Увы, но, упражнение не приведёт к желаемому результату. Ни <html dir="..."> ни <meta http-equiv="Content-Type" content="text/html; charset=..."> не влияют на автодетект кодировки в браузере.

Но решение есть, и вот оно: header("Content-Type: text/html; charset=$our_charset");

Это можно всунуть например в common.php (если речь идёт о phpBB), ибо этот файл включается во все остальные .php форума.

P.S. Я опускаю детали, откуда выдернуть $our_charset  :Wink: . Думаю, это не требует комментариев.

----------

## viy

 *chernousov wrote:*   

> Увы, но, упражнение не приведёт к желаемому результату. Ни <html dir="..."> ни <meta http-equiv="Content-Type" content="text/html; charset=..."> не влияют на автодетект кодировки в браузере.

 

Как так?! Всю жизнь броузеры опираются на наличие либо HTTP заголовка Content-type, либо на наличие тэга <meta http-equiv="Content-type" ... Причем второе --- аналог первого.

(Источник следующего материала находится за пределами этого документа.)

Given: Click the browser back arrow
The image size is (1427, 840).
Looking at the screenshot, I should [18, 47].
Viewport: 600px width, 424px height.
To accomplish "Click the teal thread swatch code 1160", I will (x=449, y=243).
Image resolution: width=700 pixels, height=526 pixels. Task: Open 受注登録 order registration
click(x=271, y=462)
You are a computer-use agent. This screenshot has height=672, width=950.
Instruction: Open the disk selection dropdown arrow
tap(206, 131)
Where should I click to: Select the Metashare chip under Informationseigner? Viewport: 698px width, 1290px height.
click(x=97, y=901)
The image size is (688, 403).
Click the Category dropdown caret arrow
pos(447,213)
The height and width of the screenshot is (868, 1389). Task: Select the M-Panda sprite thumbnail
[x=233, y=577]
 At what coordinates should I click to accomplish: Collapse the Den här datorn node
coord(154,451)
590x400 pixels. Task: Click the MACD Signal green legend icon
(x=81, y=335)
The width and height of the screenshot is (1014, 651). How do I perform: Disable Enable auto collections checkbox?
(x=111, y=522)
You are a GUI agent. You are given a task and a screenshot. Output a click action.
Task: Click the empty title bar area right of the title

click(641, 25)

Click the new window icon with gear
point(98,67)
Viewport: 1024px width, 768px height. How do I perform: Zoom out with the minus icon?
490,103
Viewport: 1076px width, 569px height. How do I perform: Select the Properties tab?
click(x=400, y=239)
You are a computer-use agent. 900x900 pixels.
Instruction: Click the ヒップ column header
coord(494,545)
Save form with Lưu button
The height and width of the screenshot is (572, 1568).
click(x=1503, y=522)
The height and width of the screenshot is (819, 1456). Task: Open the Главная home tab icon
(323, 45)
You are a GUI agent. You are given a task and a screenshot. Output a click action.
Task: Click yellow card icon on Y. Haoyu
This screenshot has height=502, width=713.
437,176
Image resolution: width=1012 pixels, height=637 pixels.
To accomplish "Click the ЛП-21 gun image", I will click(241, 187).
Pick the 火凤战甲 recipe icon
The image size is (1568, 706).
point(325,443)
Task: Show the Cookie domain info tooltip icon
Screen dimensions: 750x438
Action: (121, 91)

Так что нужный результат --- будет!

----------

## nbkolchin

На самом деле, все зависит от браузера. Причем (на днях) konqueror, выдал совершенно чудовищный глюк: кодировка на странице и в форме была разной.  :Smile: 

ИМХО, единственно верный способ борьбы с кодировками это выставление всех трех полей в нужную:

- header(...)

- <?xml version="1.0" encoding="..."?>

- <meta http-equiv="Content-Type" content="text/html; charset=.../>

В любом случае, как я понял, ничего невозможного в автоматическом выставлении кодировки в зависимости от языка пользователя нет. Правильно?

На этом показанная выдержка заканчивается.